I’m always scouting. I have a propensity to watch the horizon.

What is it you do when you “scout?” It’s hard to shake grade-B cowboy movies out of my imagination. Scouts rode ahead, over horizons, then back to the wagon train—usually with bad news unless San Francisco was just over the mountain.

White Cavalry Scout
Apache Cavalry Scout

Sometimes you looked at scouts; sometimes they looked at you. If they looked at you first, that was bad news. You wanted to see them first.

Scouting is related to what Susan, my wife, calls “the 1-3-2” syndrome. When I write, I often jump to conclusions, from one to three, without passing through two. Then I have to go back and work out the relations between one and two, as well as two and three. That takes a lot of slow work.

To scout is to get there first, ahead of the johnny-come-latelys. That’s virtuous, I suppose, but it also makes you the first to be shot.

As a kid growing up on a farm, I was taught to look ahead. Rattlesnakes infested the trail between the barn and a low spot in the pasture, where the cows hung out gossiping and chewing the cud.

The trail led from up here to down there, and it grew deeper by the year. It should have been mine since I walked it daily. But I suppose the cows cut the trail and I followed it. The snakes knew it belonged to them. They would curl up in the shade behind a yucca waiting for kid- or cow-meat.

Smoky, our black and white cow dog, once saved me from a rattlesnake. I scout and so does my  dog, because we don’t want rattlers to kill us.

I study for exams a week ahead of time for the same reason—get there first, know what’s to be known ahead of time.

I arrive at train and bus stations a bit earlier to get the best seat.

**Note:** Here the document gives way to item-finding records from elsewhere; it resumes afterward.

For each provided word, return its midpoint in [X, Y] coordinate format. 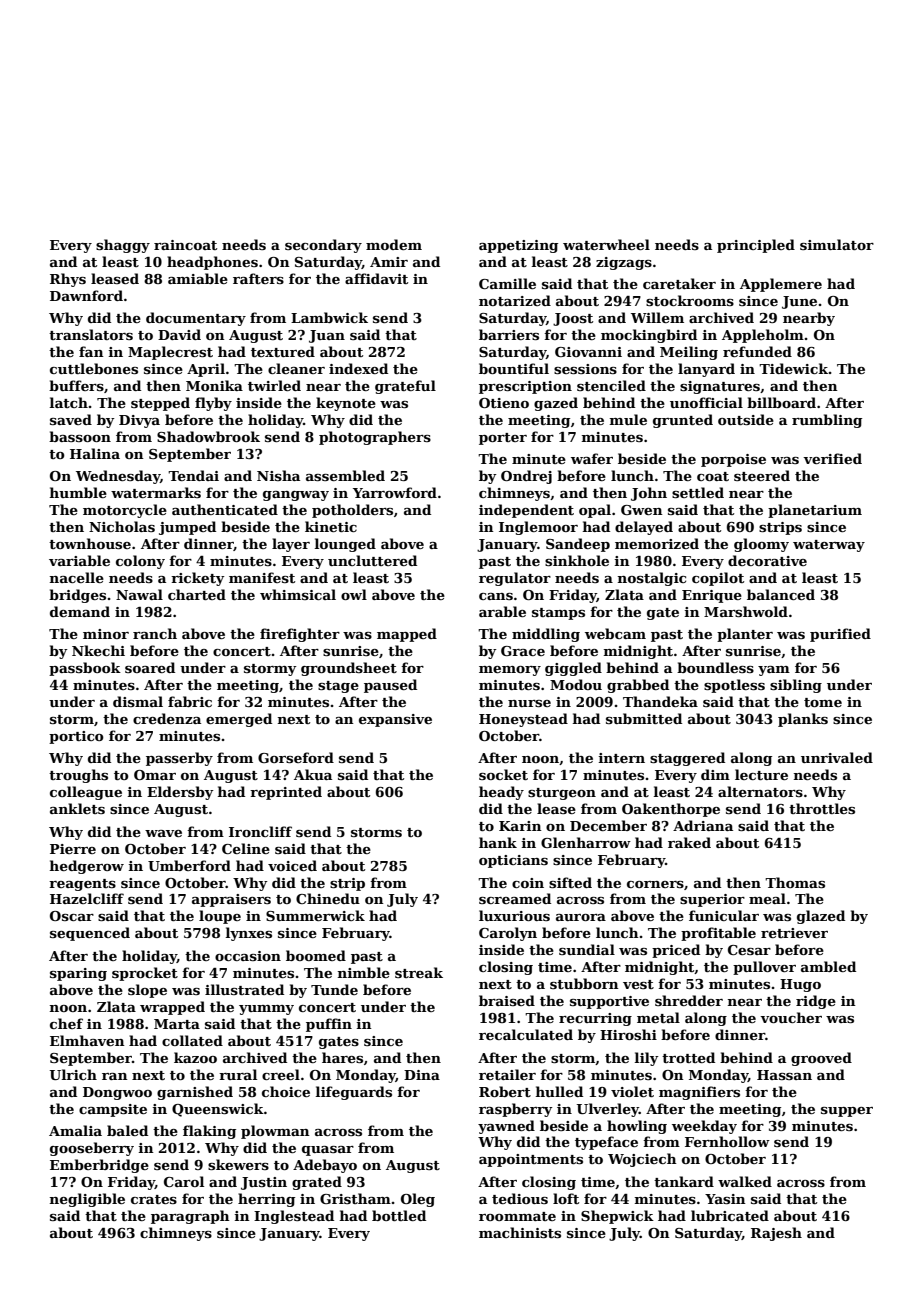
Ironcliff [260, 831]
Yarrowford [395, 492]
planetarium [815, 511]
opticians [513, 861]
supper [847, 1112]
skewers [238, 1164]
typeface [606, 1143]
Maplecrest [170, 353]
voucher [791, 1017]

  • I prefer a planned, orderly way of life, like to have things settled and organized, feel more comfortable when decisions are made, and like to bring life under control as much as possible.
  • I like to have things decided, not left open.
  • I am task oriented.
  • I make bulleted lists of things to do.
  • I like to get my work done before playing.
  • I plan work to avoid rushing just before a deadline.
  • Sometimes I focus so much on the goal that I miss new information.

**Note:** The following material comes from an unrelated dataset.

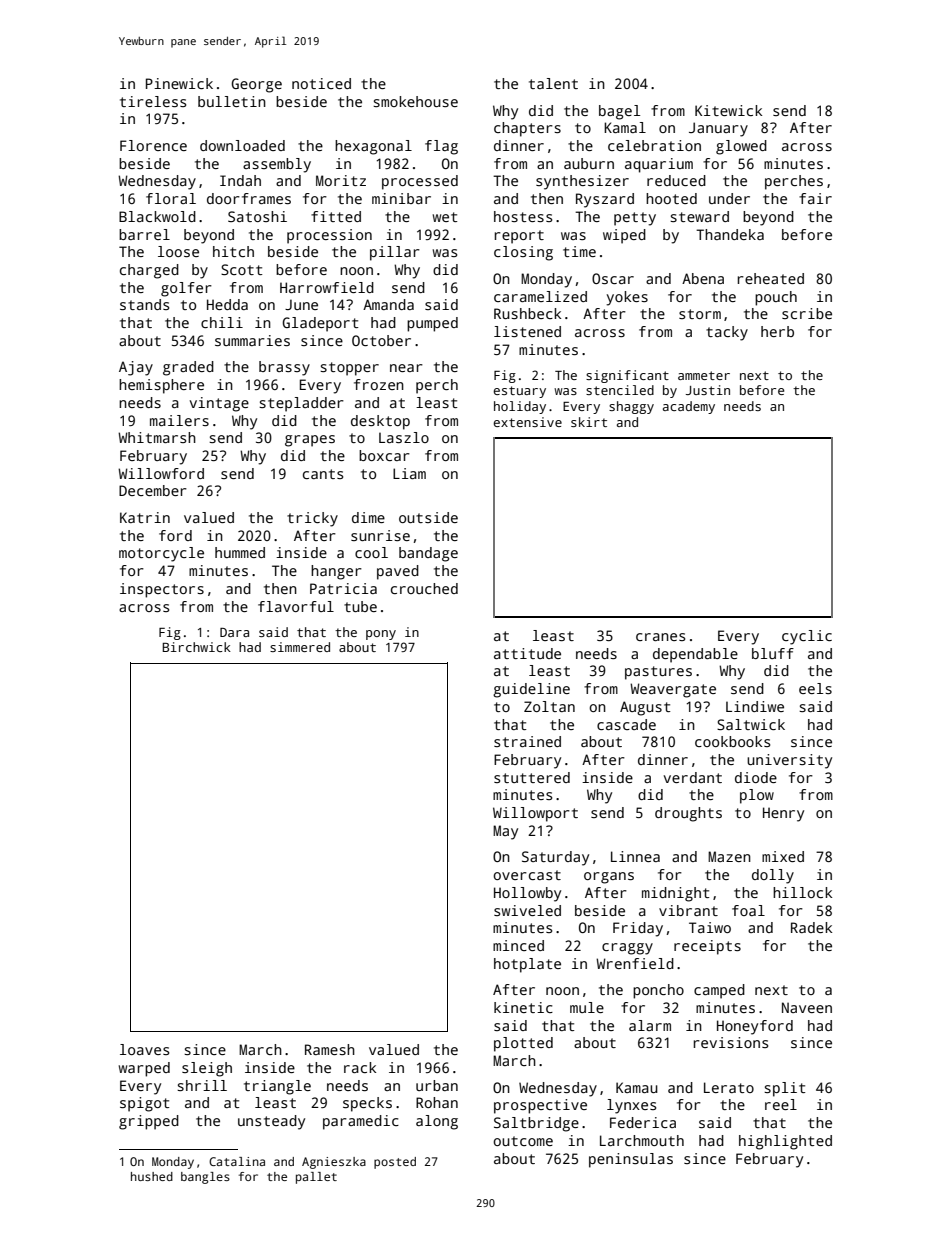 The width and height of the document is (952, 1233). I want to click on bagel, so click(619, 112).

These qualities make me a Myers and Briggs J-type personality.

I want to know what’s ahead. Don’t you? Doesn’t everyone? No, not everyone. Probably only a few, late at night after their mates have trundled off to bed. I watch post-holocaust movies. I want to know what’s on the horizon, even beyond the horizon. For a while a scout is a lone wolf in the world. Just me and the few who remain. Would I be brave? Cowardly? Kind? Would I share or be suspicious? Would I raid local grocery stores? Care for the sick? Care for jerks? Roam or sit still? Hunt or garden?

If I were the only one left (except for zombies) who would do the scouting?

I’m now re-watching The Walking Dead, double-checking to be sure I know what’s coming over the horizon.